The bond market suffered its worst one-day decline in eight years on Friday, with the yield on the 10-year Treasury note rising a quarter of a percentage point following the strong March employment report, according to J.D. Steinhilber, founder of ETF newsletter and investment management firm Agile Investing. He continues:
Intermediate-term yields have risen almost a half point in the past two weeks.
The bond market may be reenacting its performance of last summer when the 10-year Treasury yield rose 50% in less than three months. Between June 13 and September 2, 2003, the 10-year Treasury yield rose from 3.1% to 4.6%, and fixed-income investors learned that stocks aren’t the only investments that can suddenly lose 10% of their value.
The spike in yields last summer should not have been surprising. In the first half of 2003, yields became excessively depressed due to a sluggish post-bubble, post 9-11 economy, the war in Iraq, and a heavy dose of rhetoric from Greenspan and Co. about the threat of deflation and the possibility of the Fed buying Treasury bonds in the open market. By Labor Day, conditions were very different. The Fed had recanted its suggestion of unconventional policy measures, the war was over, and the economy was is strong recovery mode. In fact, it was in the process of registered its fastest rate of GDP growth in 20 years.
What was surprising was that after peaking around Labor Day, yields began to trend back down, despite accelerating economic growth and a host of factors traditionally negative to the bond market, including a falling dollar, soaring commodities prices and huge budget deficits. After reaching 4.6% on September 2, the 10-year Treasury yield traded between 4% and 4.5% through February 2004 and then in early March actually broke below 4% and fell all the way back down to 3.6%.

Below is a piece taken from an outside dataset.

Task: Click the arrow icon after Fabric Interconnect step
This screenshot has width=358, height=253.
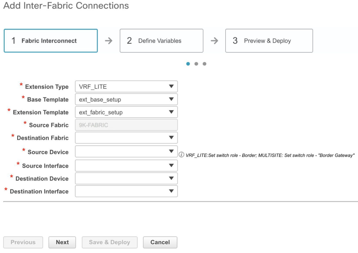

The strength of the bond market in first quarter of 2004 defied the expectations of strategists, who underestimated two key underpinnings of bond prices – massive buying by Asian central banks (which are motivated by currency and trade issues rather than investment merits) and the prevalence of yield-curve traders taking advantage of the ability to borrow short-term at 1% and invest intermediate-term and long-term at 3%-5%. Both of these forces will continue to support bond prices, although likely to a lesser degree. The yield-curve traders will recognize that with pressure building on the Fed to raise rates, time is running out on the so-called “carry trade.